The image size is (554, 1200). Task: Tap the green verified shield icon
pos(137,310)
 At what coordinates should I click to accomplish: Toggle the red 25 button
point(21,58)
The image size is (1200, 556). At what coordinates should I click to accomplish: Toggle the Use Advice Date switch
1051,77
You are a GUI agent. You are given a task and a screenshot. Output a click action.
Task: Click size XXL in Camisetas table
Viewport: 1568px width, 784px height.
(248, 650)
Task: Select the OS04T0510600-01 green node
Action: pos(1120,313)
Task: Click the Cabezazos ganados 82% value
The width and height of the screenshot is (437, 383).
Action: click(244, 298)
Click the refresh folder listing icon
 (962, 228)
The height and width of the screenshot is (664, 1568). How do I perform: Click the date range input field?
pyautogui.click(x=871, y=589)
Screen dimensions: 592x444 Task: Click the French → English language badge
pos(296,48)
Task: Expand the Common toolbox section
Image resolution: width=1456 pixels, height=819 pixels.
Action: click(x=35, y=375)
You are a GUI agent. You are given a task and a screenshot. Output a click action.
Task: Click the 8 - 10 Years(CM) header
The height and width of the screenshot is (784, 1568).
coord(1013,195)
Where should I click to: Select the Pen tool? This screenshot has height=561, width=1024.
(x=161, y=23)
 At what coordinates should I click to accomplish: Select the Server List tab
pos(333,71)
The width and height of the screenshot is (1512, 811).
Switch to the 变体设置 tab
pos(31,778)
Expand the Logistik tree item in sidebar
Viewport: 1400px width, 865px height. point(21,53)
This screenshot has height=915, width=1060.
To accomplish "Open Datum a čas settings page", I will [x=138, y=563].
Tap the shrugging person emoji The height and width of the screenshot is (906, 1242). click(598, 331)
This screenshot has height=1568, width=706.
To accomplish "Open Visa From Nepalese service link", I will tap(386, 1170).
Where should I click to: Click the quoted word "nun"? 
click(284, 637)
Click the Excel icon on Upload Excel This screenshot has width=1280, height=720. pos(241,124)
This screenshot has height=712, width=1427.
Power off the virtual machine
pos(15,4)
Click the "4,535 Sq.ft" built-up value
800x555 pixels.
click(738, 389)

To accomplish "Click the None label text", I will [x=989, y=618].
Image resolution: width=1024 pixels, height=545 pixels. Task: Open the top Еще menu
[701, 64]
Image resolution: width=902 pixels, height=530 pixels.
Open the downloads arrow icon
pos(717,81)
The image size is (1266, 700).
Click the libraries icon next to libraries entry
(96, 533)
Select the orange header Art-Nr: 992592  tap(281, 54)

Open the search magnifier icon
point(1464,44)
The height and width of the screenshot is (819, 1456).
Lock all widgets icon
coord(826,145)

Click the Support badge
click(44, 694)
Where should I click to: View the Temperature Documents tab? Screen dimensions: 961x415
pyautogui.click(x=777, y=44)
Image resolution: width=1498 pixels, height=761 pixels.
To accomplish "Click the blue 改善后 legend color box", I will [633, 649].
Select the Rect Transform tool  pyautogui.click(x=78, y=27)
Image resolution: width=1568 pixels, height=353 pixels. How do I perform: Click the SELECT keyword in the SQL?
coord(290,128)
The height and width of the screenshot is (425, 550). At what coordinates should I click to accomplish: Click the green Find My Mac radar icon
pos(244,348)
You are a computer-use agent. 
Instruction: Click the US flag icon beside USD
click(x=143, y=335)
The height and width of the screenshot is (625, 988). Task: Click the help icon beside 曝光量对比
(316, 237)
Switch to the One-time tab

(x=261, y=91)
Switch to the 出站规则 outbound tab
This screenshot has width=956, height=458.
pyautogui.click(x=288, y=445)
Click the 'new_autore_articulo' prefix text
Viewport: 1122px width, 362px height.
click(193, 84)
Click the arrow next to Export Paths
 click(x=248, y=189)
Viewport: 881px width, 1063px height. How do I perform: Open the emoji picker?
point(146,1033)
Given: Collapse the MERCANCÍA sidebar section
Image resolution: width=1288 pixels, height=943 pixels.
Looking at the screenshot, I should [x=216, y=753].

- Task prompt -
Rewrite the material from the line with "At what coordinates should I click to accomplish: Select" up to and including the line with "Viewport: 1400px width, 865px", putting "Host List" in place of "Server List" and leaving everything else unchanged.

- Task response -
 At what coordinates should I click to accomplish: Select the Host List tab
pos(333,71)
The width and height of the screenshot is (1512, 811).
Switch to the 变体设置 tab
pos(31,778)
Expand the Logistik tree item in sidebar
Viewport: 1400px width, 865px height. point(21,53)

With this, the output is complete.